Un gesto semplice, ma potente
Le mani incrociate e lo sguardo calmo, rivolto a lato. Non c’è ostentazione, non c’è posa. Solo il riflesso di un uomo che si è rimesso in piedi, che ha attraversato l’inferno della perdita e dell’esposizione pubblica, ma che ora sembra pronto a riconciliarsi almeno in parte con la propria quotidianità. È un’immagine che parla di resilienza, ma anche di dignità: la dignità silenziosa di chi ha scelto di non farsi inghiottire dal dolore.
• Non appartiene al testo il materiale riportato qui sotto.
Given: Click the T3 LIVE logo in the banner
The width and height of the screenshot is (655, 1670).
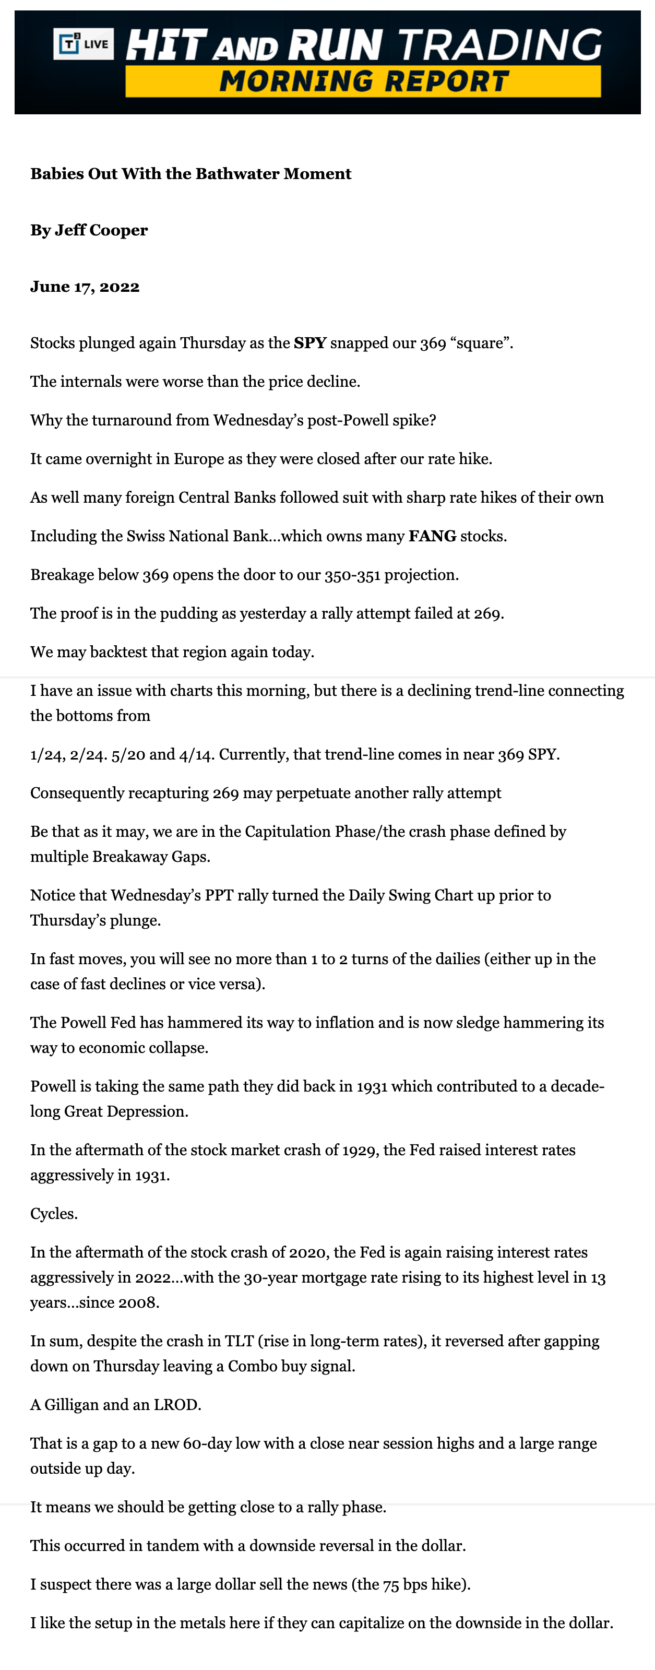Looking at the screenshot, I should coord(84,44).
Nella scenografia discreta del porticciolo, con la Lanterna di Trieste sullo sfondo e un cielo movimentato che sembra riflettere l’animo del protagonista, lo scatto ha il sapore di una tregua emotiva. Non una vittoria, non una conclusione, ma una sospensione pacificata. Un attimo in cui tutto si ferma, per lasciare spazio alla memoria e alla speranza.
Una figura centrale nella lunga vicenda Resinovich
Sebastiano Visintin è stato al centro del dibattito pubblico sin dai primi giorni della scomparsa di Liliana. Attorno alla sua figura si sono alternate accuse, sospetti, difese, silenzi e dichiarazioni, tutte filtrate e amplificate dal clamore mediatico. Ma è anche, e prima di tutto, un uomo che ha perso una moglie, una presenza quotidiana, una parte della propria esistenza.
Il fatto che oggi possa mostrare un volto sereno — senza rinnegare il dolore, ma nemmeno imprigionato in esso — è un segnale potente. Non solo per chi segue da mesi la vicenda, ma per chiunque abbia vissuto un lutto profondo e abbia cercato una strada per ripartire.